Measurements of hormones at various stages in biological system
revealed the fluctuating nature which stimulated the study of endocrine
physiology, particularly, “feedback regulation” of hormone secretion.
Further
understanding of the mechanisms of hormone action led to new vistas
in the era of investigative endocrinology like cellular biology
of hormones action, receptor structure and function, signal transduction,
gene regulation, peptide processing, and the mechanisms of hormone
secretion.
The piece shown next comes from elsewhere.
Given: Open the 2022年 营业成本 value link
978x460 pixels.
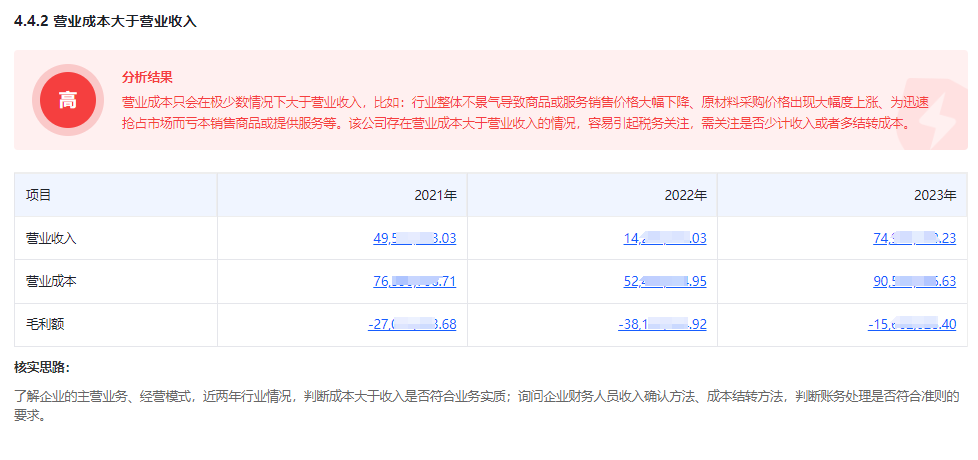Looking at the screenshot, I should tap(664, 281).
As of now, the general scheme is that the hormones mediate
their action via second messenger systems and these second messengers
are involved in the specific cascade of events set in motion by
the hormone-receptor interaction that leads to an alteration in
the concentration of molecular species interacting with hormone-responsive
gene regulatory elements.
After
over a hundred years of work in this field, we now know that gland,
hormone, transport, action and feedback are the fundamental attributes
of the endocrine system. There are nine classic glands (hypothalamus,
pituitary, thyroid, Parathyroid, pancreas, adrenal, tests and ovary)
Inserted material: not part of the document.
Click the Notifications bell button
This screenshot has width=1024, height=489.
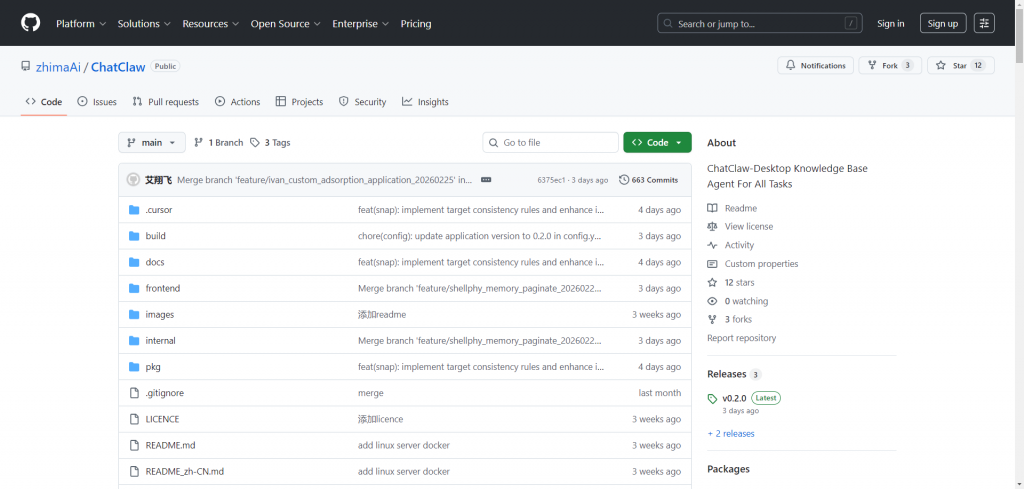point(815,66)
and an ever-increasing number of non-classical glands (thymus, heart
gut, kidney, placenta, skin) that secrete hormones. Ever since the
identification of secretin, the number of new hormones added to
this list has increased, both in the lipid soluble group and the
water-soluble group.
It
is now hundred years since March 1902, when Bayliss and Starling
conducted their crucial experiments, which elucidated the mechanism
of control of pancreatic secretion and discovered ‘Secretin’. This
last century has seen the development of endocrinology in various
fronts. Despite understanding the complexities of this field, we
are left with many areas unsurfed. No doubt, new molecules will.
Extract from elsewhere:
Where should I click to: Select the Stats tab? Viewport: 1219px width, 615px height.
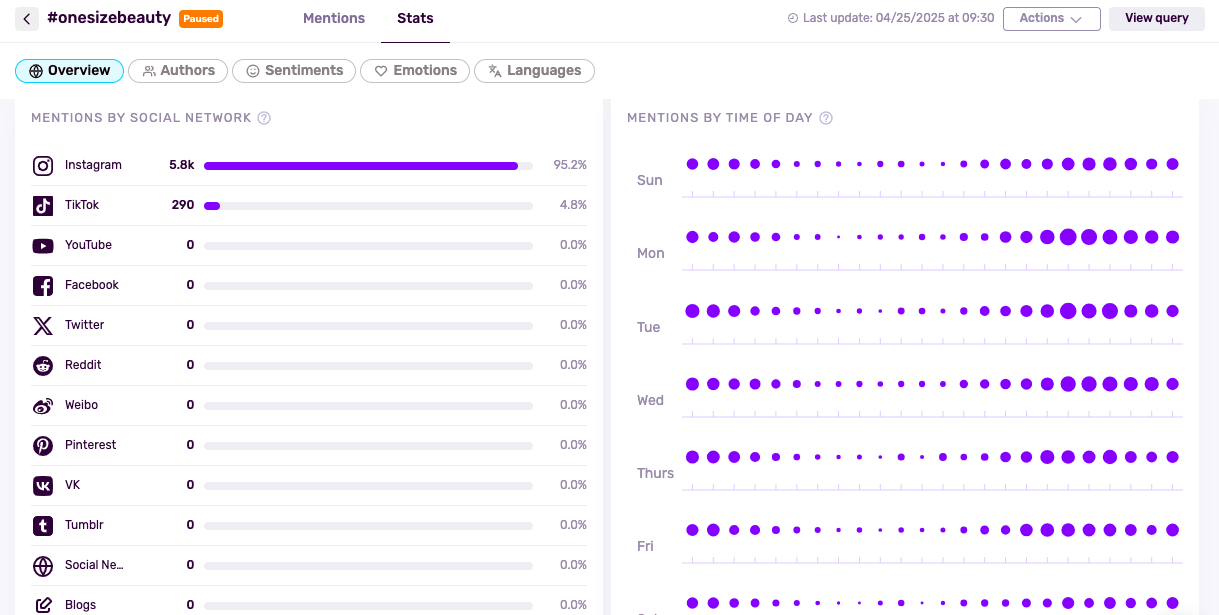tap(415, 19)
Be added to the list and exploration in second messenger pathways
will continue.
REFERENCES
1.
Aristotle. Historical Animalium, Book 9, volume 4. (As given
in reference no. 9).
2.
Sarton G. Galen of Pergamon. Lawrence, University of Kansas
Press, 1954.
3.
Vesalius A. De Humanis Corporis Fabricas, Basel, 1543.
4.
Eustachius B. Opseula Anatomica, Venice, 1563.
5.
Loriaux DL, Claude Bernard. The Endcorinologist 1891; 1:
362-363.
6.
Pavlov. Die Arbeit Verdauungsdrusen. Trans. From Russian.
Wiesbaden 1898.
7.
Popielski. Gazette Clinique de Botkin (Russ) 1900.
8.
Wertheimer and Lepage. Journal de Physiologie 1901;
3: 335.
9.
Bayliss WM, Starling EH. The mechanism of pancreatic secretion.
J Physiology 1902; 28: 325-353.
10.
Berson SA, Yalow RS, Radioimmunoassay of peptide hormones
in plasma. N Engl J Med 1967; 277: 640-647.